Cease went to Senegal, a country in West Africa, where she worked with communities to help implement ways to use trees in agriculture, such as by building living fences. These trees can guard villages from wind and help protect soils in a hot and dry environment.
It was here that she first came face-to-face with destructive grasshoppers, often called locusts. An outbreak of grasshoppers crossed through the village, eating everything green and some of the stored food that the village was depending on to get through that year.
Community members tried everything they could think of to stop the swarm. They covered food stores and tried spreading pesticides by hand to stop the locusts' destruction. But nothing worked. The locusts ate everything. They ate everything green; they ate through the cloth covers people had tried to use to protect their gardens; they even ate the tree bark. The grasshoppers had an obvious impact on the village.
It was then that Cease decided she wanted to learn more about locusts to try to help communities like those in Senegal, and people who were affected by locust swarms, as her host family had been. Cease went to graduate school where she studied how locusts are affected by food quality, which can be linked to different types of habitat.
Her finding brought attention to how grazing livestock, like sheep and cattle, might be affecting how often locusts swarm, as well as how bad a swarm might get.

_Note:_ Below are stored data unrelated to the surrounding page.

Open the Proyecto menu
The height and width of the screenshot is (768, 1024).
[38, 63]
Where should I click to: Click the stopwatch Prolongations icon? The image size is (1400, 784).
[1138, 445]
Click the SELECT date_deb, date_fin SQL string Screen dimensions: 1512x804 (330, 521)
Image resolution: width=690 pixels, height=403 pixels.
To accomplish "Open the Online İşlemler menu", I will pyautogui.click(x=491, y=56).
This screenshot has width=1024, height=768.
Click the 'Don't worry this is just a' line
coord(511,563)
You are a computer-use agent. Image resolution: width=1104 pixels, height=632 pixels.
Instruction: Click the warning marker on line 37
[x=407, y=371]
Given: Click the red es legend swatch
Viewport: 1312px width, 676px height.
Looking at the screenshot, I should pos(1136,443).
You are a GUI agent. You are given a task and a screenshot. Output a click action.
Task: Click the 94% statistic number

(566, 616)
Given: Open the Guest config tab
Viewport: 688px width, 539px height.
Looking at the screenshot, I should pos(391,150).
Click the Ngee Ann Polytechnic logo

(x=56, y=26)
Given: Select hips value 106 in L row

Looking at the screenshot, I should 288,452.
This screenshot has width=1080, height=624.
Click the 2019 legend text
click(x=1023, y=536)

Her interest was also sparked in how overgrazing in one area could cause a swarm that would devastate an area in an entirely different village or country. The study of how actions in separate communities are linked is called telecoupling.
After her graduate work, Cease took on a postdoc position at the University of Sydney, in Sydney, Australia. There, she learned how her work could fit into a larger body of research focused on how animals balance nutrition. She also learned more about the methods used to study what might cause a normal grasshopper to develop into a more destructive form, the locust. While in Australia, Cease also started broadening the network of researchers and other people who were important to looking at the bigger picture of the problems caused by locust swarms.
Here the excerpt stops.